THE POWER OF WORDS AND HUMANITY

Foto diambil dari www.telegraph.co.uk

THE POWER OF WORDS AND HUMANITY

(The Bridges of Spies)


Sepertiga film pertama, saya pikir film ini terlalu cepat untuk ukuran sebuah film tentang pembelaan seorang pengacara buat kliennya. Tak ada detil pembelaan atau drama perang mulut antara Jaksa-Hakim-Pengacara, kecuali sedikit bagian tentang Donovan yang mempertanyakan penangkapan yang tak prosedural. Kliennya bukan orang biasa, Kolonel Rudol Abel, seorang tertuduh mata-mata Sovyet, yang menjadi musuh seluruh Amerika. Demi mendapatkan citra bahwa seorang mata-mata pun mendapat pengacara yang handal, maka Amerika menyewa Donovan untuk membela Abel.

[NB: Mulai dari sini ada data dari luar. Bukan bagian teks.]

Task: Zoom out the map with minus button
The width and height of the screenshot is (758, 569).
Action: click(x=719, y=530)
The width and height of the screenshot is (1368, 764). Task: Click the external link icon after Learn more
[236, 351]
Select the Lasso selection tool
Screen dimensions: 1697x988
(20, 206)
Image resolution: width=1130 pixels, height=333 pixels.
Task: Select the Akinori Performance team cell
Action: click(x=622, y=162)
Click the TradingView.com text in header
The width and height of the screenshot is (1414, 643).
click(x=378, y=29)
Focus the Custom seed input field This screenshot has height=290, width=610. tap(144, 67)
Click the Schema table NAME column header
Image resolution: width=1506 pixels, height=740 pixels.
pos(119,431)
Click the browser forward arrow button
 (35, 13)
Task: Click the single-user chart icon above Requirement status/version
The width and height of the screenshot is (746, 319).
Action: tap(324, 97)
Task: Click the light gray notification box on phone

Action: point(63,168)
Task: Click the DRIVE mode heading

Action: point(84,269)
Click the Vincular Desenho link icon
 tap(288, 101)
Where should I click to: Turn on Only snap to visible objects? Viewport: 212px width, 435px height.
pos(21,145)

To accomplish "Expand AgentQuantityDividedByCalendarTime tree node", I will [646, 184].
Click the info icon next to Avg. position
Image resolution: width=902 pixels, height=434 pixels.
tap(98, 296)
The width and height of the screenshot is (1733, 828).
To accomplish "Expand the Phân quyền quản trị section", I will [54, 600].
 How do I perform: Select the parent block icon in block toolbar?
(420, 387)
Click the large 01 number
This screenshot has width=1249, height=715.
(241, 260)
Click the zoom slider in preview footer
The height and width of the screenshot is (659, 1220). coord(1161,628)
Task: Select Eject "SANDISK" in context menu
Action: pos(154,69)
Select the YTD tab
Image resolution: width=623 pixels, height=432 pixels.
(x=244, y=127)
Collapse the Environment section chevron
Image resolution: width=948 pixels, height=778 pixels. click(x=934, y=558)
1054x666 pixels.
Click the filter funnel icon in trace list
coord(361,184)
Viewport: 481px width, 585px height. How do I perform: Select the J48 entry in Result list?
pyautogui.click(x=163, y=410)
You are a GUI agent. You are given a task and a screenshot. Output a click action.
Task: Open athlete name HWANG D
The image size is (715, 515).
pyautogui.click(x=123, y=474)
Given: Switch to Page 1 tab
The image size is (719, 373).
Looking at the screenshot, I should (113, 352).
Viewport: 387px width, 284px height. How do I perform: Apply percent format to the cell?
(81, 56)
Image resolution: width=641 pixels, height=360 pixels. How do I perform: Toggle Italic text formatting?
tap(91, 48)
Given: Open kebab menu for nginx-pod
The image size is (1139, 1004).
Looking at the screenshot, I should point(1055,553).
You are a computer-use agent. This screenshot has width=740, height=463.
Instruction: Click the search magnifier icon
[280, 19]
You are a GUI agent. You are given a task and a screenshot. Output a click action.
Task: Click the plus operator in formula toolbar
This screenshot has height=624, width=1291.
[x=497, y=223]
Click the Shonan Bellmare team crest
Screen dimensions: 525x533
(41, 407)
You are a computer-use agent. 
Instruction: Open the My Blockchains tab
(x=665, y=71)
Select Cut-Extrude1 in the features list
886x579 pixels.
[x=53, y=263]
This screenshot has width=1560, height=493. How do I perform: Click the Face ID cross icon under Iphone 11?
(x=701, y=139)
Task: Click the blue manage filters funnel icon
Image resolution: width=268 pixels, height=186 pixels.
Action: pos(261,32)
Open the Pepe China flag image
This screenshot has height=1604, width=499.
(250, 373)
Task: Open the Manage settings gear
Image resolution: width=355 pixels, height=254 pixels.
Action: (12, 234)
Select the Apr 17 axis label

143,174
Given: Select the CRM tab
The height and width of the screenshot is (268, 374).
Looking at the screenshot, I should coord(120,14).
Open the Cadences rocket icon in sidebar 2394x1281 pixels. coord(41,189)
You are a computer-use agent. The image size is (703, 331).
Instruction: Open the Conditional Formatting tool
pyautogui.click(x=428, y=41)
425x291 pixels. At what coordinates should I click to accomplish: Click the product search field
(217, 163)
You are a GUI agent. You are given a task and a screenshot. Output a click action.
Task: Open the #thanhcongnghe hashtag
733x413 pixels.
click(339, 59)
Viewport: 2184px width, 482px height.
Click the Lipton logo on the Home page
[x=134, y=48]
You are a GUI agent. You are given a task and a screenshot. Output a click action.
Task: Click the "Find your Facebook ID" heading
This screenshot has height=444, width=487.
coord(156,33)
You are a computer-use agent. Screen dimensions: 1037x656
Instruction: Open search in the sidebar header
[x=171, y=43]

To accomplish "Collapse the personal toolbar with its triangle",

Donovan, meskipun dari firma hukum terkenal, tapi dia hanyalah  seorang pengacara asuransi yang tak pernah membela kasus spionase internasional.

Singkat cerita, Donovan menerima penugasannya, dan melakukan pekerjaannya sebagai pengacara secara sungguh-sungguh dan profesional, meskipun ada kemungkinan (dan besar) akan dimusuhi oleh seluruh orang Amerika, sebagai konsekuensi membela musuh negara.  Dan benar saja, ketika putusan dibacakan, seluruh Amerika memusuhinya. Reputasi firma hukumnya menjadi buruk, dan rumahnya tinggalnya disatroni penembak misterius. Karena hakim memutuskan penjara selama 30 tahun untuk sang Kolonel, bukan hukuman mati. Tentu ini adalah hasil  yang luar biasa bagi seorang pengacara, tapi tidak buat rakyat Amerika yang sudah kadung benci setengah mati dengan musuh bebuyutuan mereka. Doktrinasi Sovyet musuh yang kuat, dimulai dari sekolah-sekolah, sampai-sampai anak Donovan sendiri menyiapkan kemungkinan penyelamatan diri dan keluarganya dari kemungkinan bom atom yang diluncurkan oleh Sovyet, di kamar mandi keluarga.

Ada satu pelajaran menarik buat saya, tentang menjadi pengacara dan menjadi profesional. Tentang membela hak-hak terdakwa, yang sepertinya orang sini masih menganggapnya minor. Seperti yang seorang tua pernah berkata kepada saya ketika geram melihat pengacara salah satu terdakwa kasus korupsi,

"Habisi sekalian itu pengacaranya, orang korupsi kok dibela!"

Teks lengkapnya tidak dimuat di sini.